Passage provided
Chunks of concrete and twisted aluminum lay in the street beside the destroyed homes of hundreds of Yazidis, a minority sect regarded by Sunni militants as infidels.
Estimates of the death toll varied from 175 to 500.
"Their aim is to annihilate us, to create trouble and kill all the Yazidis because we are not Muslims," said Abu Saeed, a grey-bearded old man in Kahtaniya.
Saeed told Deputy Prime Minister Barham Salih, who made a short tour of the devastated area, that 51 members of his extended family had been killed. About 100 angry Yazidi men gathered as Salih met local officials.
"It's like a nuclear site, the site of a nuclear bomb," Salih, a Kurd, told Reuters.
The U.S. military has said al Qaeda is the prime suspect for the bombings. It had said large-scale attacks were possible before a progress report on the conflict is delivered to Congress on September 15.
U.S. forces this week began a new nationwide security push, including operations north and south of Baghdad, targeting Sunni Islamist al Qaeda militants and Shi'ite militias.
The U.S. military said on Thursday two soldiers had been killed and six wounded in combat north of the capital on Wednesday. A total of 3,701 U.S. soldiers have been killed in Iraq since the 2003 invasion to topple Saddam Hussein.

Given data
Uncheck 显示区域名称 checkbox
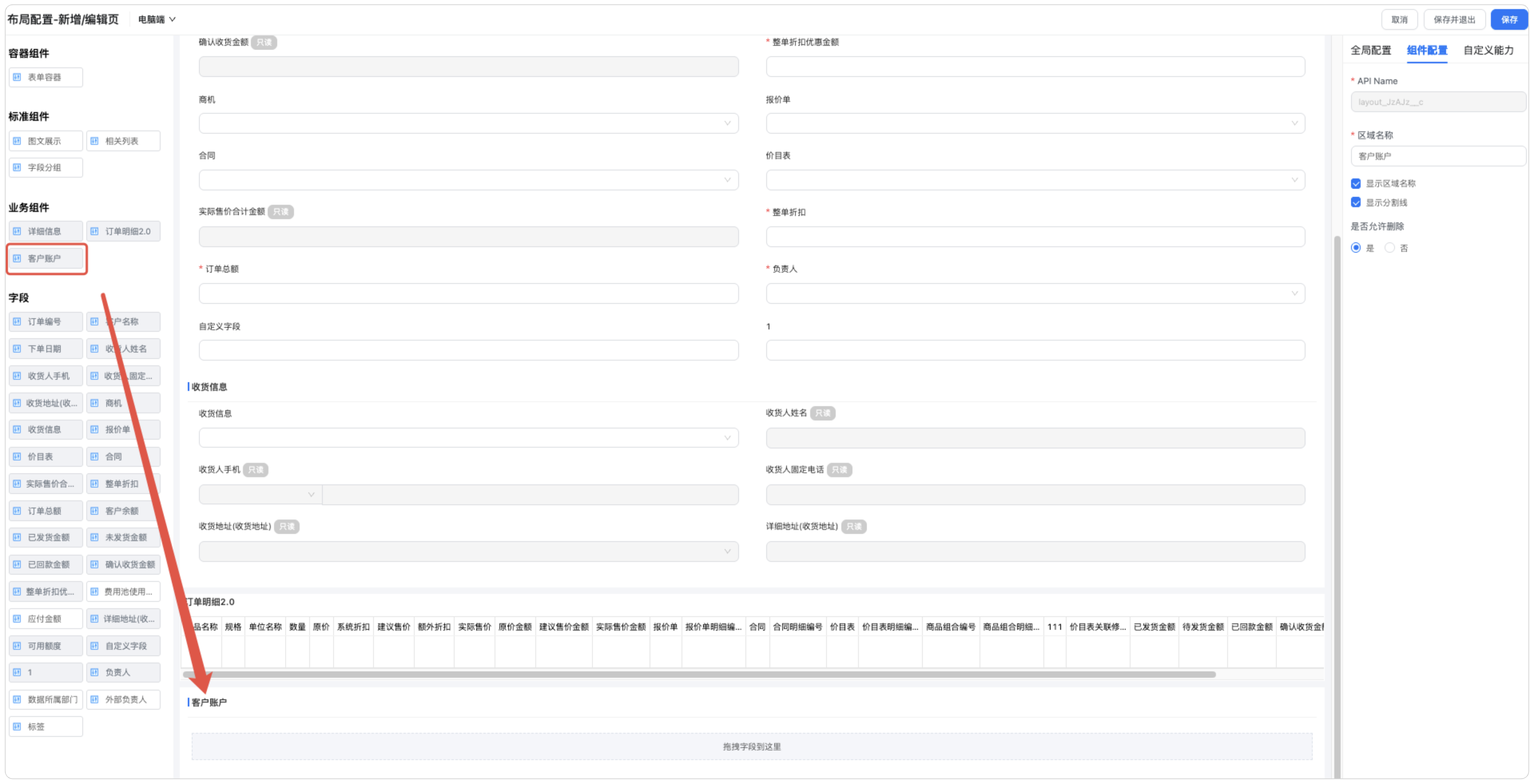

* * *

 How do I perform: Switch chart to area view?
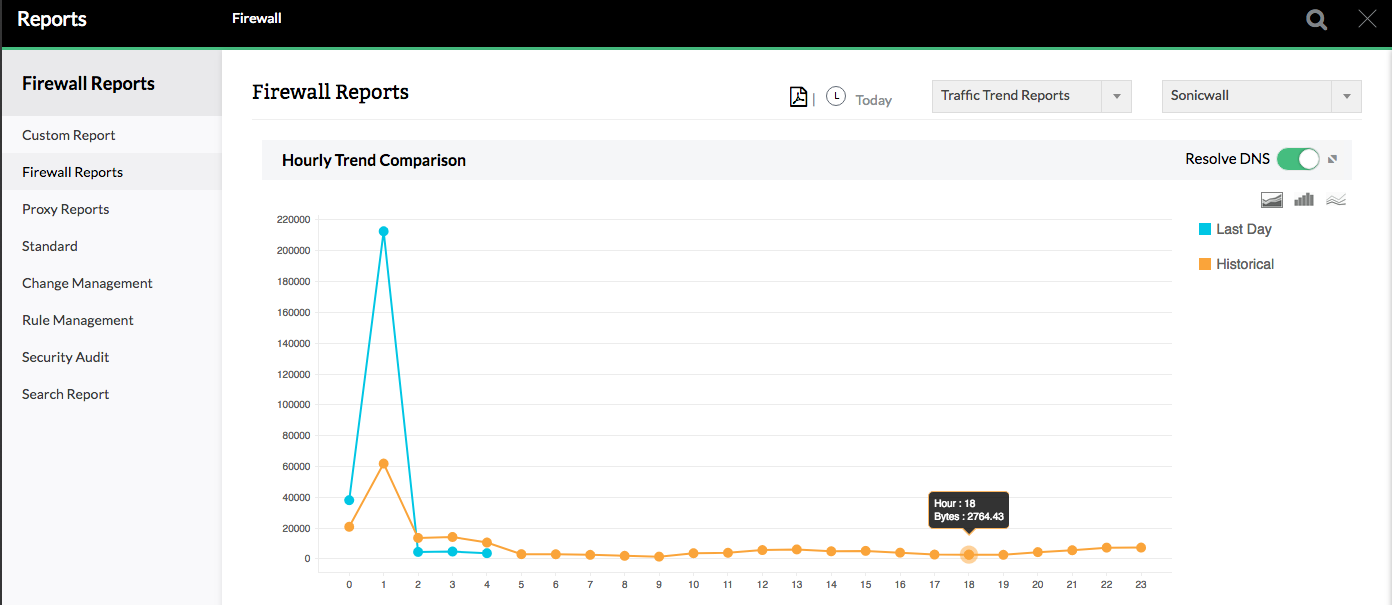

What is needed
Repeat the news report on the Yazidi bombings word for word, from "Chunks of concrete" up to and including "Kurd, told Reuters.".

Exercise result
Chunks of concrete and twisted aluminum lay in the street beside the destroyed homes of hundreds of Yazidis, a minority sect regarded by Sunni militants as infidels.
Estimates of the death toll varied from 175 to 500.
"Their aim is to annihilate us, to create trouble and kill all the Yazidis because we are not Muslims," said Abu Saeed, a grey-bearded old man in Kahtaniya.
Saeed told Deputy Prime Minister Barham Salih, who made a short tour of the devastated area, that 51 members of his extended family had been killed. About 100 angry Yazidi men gathered as Salih met local officials.
"It's like a nuclear site, the site of a nuclear bomb," Salih, a Kurd, told Reuters.